### [WHAT IS BEING ASKED]
Write out every one of the lines below without changing a single character.
· · · · · · ·
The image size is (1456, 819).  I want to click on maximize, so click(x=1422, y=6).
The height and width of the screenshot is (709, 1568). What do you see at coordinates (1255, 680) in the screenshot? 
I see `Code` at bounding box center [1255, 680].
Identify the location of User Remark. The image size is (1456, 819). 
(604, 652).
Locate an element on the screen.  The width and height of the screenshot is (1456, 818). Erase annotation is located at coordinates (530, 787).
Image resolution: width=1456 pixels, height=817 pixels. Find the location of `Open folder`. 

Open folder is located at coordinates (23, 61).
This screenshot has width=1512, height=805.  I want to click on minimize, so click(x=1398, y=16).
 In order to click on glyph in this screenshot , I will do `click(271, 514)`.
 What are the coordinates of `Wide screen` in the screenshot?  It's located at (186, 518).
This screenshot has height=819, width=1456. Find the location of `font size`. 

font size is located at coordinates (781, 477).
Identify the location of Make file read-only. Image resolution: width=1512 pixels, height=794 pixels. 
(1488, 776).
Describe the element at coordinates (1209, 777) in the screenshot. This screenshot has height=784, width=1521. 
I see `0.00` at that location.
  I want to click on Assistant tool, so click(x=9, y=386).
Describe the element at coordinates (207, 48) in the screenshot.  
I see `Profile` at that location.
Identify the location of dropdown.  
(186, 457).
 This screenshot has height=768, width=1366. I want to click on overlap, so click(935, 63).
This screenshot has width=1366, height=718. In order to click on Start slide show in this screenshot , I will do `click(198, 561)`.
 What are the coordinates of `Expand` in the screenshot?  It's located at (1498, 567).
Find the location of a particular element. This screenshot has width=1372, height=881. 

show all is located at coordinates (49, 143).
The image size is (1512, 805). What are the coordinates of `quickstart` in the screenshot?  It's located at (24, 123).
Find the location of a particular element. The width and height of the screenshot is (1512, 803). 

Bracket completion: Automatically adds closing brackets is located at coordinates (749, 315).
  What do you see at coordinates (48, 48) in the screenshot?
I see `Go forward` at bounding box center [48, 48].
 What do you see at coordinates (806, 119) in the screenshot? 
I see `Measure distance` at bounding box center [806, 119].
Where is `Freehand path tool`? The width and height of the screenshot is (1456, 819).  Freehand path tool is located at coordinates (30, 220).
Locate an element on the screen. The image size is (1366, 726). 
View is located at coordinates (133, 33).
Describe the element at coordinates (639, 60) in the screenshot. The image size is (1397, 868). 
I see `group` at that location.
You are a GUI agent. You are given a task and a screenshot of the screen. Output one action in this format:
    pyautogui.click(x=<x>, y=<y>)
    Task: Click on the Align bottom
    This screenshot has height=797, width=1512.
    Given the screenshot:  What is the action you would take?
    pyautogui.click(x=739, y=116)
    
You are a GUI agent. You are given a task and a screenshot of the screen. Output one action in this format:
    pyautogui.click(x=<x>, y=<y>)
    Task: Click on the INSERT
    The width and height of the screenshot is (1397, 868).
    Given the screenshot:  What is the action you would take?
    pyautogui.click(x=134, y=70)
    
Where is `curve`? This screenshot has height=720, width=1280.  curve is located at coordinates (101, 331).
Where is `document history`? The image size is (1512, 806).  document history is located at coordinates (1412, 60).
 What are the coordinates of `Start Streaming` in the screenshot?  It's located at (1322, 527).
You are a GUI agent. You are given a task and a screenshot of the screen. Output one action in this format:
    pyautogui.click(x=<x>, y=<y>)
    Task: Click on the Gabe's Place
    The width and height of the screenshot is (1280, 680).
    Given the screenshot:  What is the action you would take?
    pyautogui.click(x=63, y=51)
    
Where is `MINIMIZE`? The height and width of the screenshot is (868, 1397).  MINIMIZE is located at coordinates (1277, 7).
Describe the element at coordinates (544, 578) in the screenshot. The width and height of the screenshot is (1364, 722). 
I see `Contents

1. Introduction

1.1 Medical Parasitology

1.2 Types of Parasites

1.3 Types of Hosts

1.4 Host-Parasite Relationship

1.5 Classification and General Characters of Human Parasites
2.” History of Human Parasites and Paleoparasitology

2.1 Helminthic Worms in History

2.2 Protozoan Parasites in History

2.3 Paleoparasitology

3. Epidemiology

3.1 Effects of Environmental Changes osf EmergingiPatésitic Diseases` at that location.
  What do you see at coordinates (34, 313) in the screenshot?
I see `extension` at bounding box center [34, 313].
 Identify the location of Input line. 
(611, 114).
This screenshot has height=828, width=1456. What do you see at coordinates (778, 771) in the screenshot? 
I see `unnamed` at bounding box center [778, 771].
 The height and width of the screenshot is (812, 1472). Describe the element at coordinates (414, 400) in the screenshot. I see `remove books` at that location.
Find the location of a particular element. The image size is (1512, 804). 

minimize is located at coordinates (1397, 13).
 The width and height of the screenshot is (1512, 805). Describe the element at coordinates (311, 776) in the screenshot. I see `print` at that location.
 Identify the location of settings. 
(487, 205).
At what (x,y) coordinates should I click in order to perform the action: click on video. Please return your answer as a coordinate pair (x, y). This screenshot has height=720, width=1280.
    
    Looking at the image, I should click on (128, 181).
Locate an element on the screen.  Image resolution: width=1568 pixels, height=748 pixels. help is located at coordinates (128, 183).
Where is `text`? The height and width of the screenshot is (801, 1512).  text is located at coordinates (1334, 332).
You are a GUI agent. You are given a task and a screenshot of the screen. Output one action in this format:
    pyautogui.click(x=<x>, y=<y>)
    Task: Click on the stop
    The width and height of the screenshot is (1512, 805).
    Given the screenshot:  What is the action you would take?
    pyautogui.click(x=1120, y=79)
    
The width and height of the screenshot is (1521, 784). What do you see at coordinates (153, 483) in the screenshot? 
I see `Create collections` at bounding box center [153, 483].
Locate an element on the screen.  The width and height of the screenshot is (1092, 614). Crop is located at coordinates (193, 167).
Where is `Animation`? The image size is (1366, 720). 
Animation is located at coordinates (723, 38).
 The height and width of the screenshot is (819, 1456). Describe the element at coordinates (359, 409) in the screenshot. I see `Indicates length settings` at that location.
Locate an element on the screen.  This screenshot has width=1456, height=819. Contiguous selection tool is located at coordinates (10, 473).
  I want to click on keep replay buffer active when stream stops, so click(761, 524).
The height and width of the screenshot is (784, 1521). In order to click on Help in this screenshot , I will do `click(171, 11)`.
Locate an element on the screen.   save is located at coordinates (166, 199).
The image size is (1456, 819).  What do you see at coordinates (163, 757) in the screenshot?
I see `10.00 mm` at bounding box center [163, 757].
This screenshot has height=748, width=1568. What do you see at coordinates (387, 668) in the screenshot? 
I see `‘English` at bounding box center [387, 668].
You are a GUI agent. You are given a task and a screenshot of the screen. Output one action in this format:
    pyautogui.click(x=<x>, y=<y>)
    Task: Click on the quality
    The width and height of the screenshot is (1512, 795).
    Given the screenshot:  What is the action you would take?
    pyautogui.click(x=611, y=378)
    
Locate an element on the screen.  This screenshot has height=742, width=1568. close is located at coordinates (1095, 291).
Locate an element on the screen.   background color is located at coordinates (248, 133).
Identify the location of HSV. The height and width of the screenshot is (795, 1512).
· · · · · · ·
### [RESULT BELOW]
The image size is (1456, 819).  I want to click on maximize, so click(x=1422, y=6).
The height and width of the screenshot is (709, 1568). What do you see at coordinates (1255, 680) in the screenshot? 
I see `Code` at bounding box center [1255, 680].
Identify the location of User Remark. The image size is (1456, 819). 
(604, 652).
Locate an element on the screen.  The width and height of the screenshot is (1456, 818). Erase annotation is located at coordinates (530, 787).
Image resolution: width=1456 pixels, height=817 pixels. Find the location of `Open folder`. 

Open folder is located at coordinates (23, 61).
This screenshot has width=1512, height=805.  I want to click on minimize, so click(x=1398, y=16).
 In order to click on glyph in this screenshot , I will do `click(271, 514)`.
 What are the coordinates of `Wide screen` in the screenshot?  It's located at (186, 518).
This screenshot has height=819, width=1456. Find the location of `font size`. 

font size is located at coordinates (781, 477).
Identify the location of Make file read-only. Image resolution: width=1512 pixels, height=794 pixels. 
(1488, 776).
Describe the element at coordinates (1209, 777) in the screenshot. This screenshot has height=784, width=1521. 
I see `0.00` at that location.
  I want to click on Assistant tool, so click(x=9, y=386).
Describe the element at coordinates (207, 48) in the screenshot.  
I see `Profile` at that location.
Identify the location of dropdown.  
(186, 457).
 This screenshot has height=768, width=1366. I want to click on overlap, so click(935, 63).
This screenshot has width=1366, height=718. In order to click on Start slide show in this screenshot , I will do `click(198, 561)`.
 What are the coordinates of `Expand` in the screenshot?  It's located at (1498, 567).
Find the location of a particular element. This screenshot has width=1372, height=881. 

show all is located at coordinates (49, 143).
The image size is (1512, 805). What are the coordinates of `quickstart` in the screenshot?  It's located at (24, 123).
Find the location of a particular element. The width and height of the screenshot is (1512, 803). 

Bracket completion: Automatically adds closing brackets is located at coordinates (749, 315).
  What do you see at coordinates (48, 48) in the screenshot?
I see `Go forward` at bounding box center [48, 48].
 What do you see at coordinates (806, 119) in the screenshot? 
I see `Measure distance` at bounding box center [806, 119].
Where is `Freehand path tool`? The width and height of the screenshot is (1456, 819).  Freehand path tool is located at coordinates (30, 220).
Locate an element on the screen. The image size is (1366, 726). 
View is located at coordinates (133, 33).
Describe the element at coordinates (639, 60) in the screenshot. The image size is (1397, 868). 
I see `group` at that location.
You are a GUI agent. You are given a task and a screenshot of the screen. Output one action in this format:
    pyautogui.click(x=<x>, y=<y>)
    Task: Click on the Align bottom
    This screenshot has height=797, width=1512.
    Given the screenshot:  What is the action you would take?
    pyautogui.click(x=739, y=116)
    
You are a GUI agent. You are given a task and a screenshot of the screen. Output one action in this format:
    pyautogui.click(x=<x>, y=<y>)
    Task: Click on the INSERT
    The width and height of the screenshot is (1397, 868).
    Given the screenshot:  What is the action you would take?
    pyautogui.click(x=134, y=70)
    
Where is `curve`? This screenshot has height=720, width=1280.  curve is located at coordinates (101, 331).
Where is `document history`? The image size is (1512, 806).  document history is located at coordinates (1412, 60).
 What are the coordinates of `Start Streaming` in the screenshot?  It's located at (1322, 527).
You are a GUI agent. You are given a task and a screenshot of the screen. Output one action in this format:
    pyautogui.click(x=<x>, y=<y>)
    Task: Click on the Gabe's Place
    The width and height of the screenshot is (1280, 680).
    Given the screenshot:  What is the action you would take?
    pyautogui.click(x=63, y=51)
    
Where is `MINIMIZE`? The height and width of the screenshot is (868, 1397).  MINIMIZE is located at coordinates (1277, 7).
Describe the element at coordinates (544, 578) in the screenshot. The width and height of the screenshot is (1364, 722). 
I see `Contents

1. Introduction

1.1 Medical Parasitology

1.2 Types of Parasites

1.3 Types of Hosts

1.4 Host-Parasite Relationship

1.5 Classification and General Characters of Human Parasites
2.” History of Human Parasites and Paleoparasitology

2.1 Helminthic Worms in History

2.2 Protozoan Parasites in History

2.3 Paleoparasitology

3. Epidemiology

3.1 Effects of Environmental Changes osf EmergingiPatésitic Diseases` at that location.
  What do you see at coordinates (34, 313) in the screenshot?
I see `extension` at bounding box center [34, 313].
 Identify the location of Input line. 
(611, 114).
This screenshot has height=828, width=1456. What do you see at coordinates (778, 771) in the screenshot? 
I see `unnamed` at bounding box center [778, 771].
 The height and width of the screenshot is (812, 1472). Describe the element at coordinates (414, 400) in the screenshot. I see `remove books` at that location.
Find the location of a particular element. The image size is (1512, 804). 

minimize is located at coordinates (1397, 13).
 The width and height of the screenshot is (1512, 805). Describe the element at coordinates (311, 776) in the screenshot. I see `print` at that location.
 Identify the location of settings. 
(487, 205).
At what (x,y) coordinates should I click in order to perform the action: click on video. Please return your answer as a coordinate pair (x, y). This screenshot has height=720, width=1280.
    
    Looking at the image, I should click on (128, 181).
Locate an element on the screen.  Image resolution: width=1568 pixels, height=748 pixels. help is located at coordinates (128, 183).
Where is `text`? The height and width of the screenshot is (801, 1512).  text is located at coordinates (1334, 332).
You are a GUI agent. You are given a task and a screenshot of the screen. Output one action in this format:
    pyautogui.click(x=<x>, y=<y>)
    Task: Click on the stop
    The width and height of the screenshot is (1512, 805).
    Given the screenshot:  What is the action you would take?
    pyautogui.click(x=1120, y=79)
    
The width and height of the screenshot is (1521, 784). What do you see at coordinates (153, 483) in the screenshot? 
I see `Create collections` at bounding box center [153, 483].
Locate an element on the screen.  The width and height of the screenshot is (1092, 614). Crop is located at coordinates (193, 167).
Where is `Animation`? The image size is (1366, 720). 
Animation is located at coordinates (723, 38).
 The height and width of the screenshot is (819, 1456). Describe the element at coordinates (359, 409) in the screenshot. I see `Indicates length settings` at that location.
Locate an element on the screen.  This screenshot has width=1456, height=819. Contiguous selection tool is located at coordinates (10, 473).
  I want to click on keep replay buffer active when stream stops, so click(761, 524).
The height and width of the screenshot is (784, 1521). In order to click on Help in this screenshot , I will do `click(171, 11)`.
Locate an element on the screen.   save is located at coordinates (166, 199).
The image size is (1456, 819).  What do you see at coordinates (163, 757) in the screenshot?
I see `10.00 mm` at bounding box center [163, 757].
This screenshot has height=748, width=1568. What do you see at coordinates (387, 668) in the screenshot? 
I see `‘English` at bounding box center [387, 668].
You are a GUI agent. You are given a task and a screenshot of the screen. Output one action in this format:
    pyautogui.click(x=<x>, y=<y>)
    Task: Click on the quality
    The width and height of the screenshot is (1512, 795).
    Given the screenshot:  What is the action you would take?
    pyautogui.click(x=611, y=378)
    
Locate an element on the screen.  This screenshot has height=742, width=1568. close is located at coordinates (1095, 291).
Locate an element on the screen.   background color is located at coordinates (248, 133).
Identify the location of HSV. The height and width of the screenshot is (795, 1512).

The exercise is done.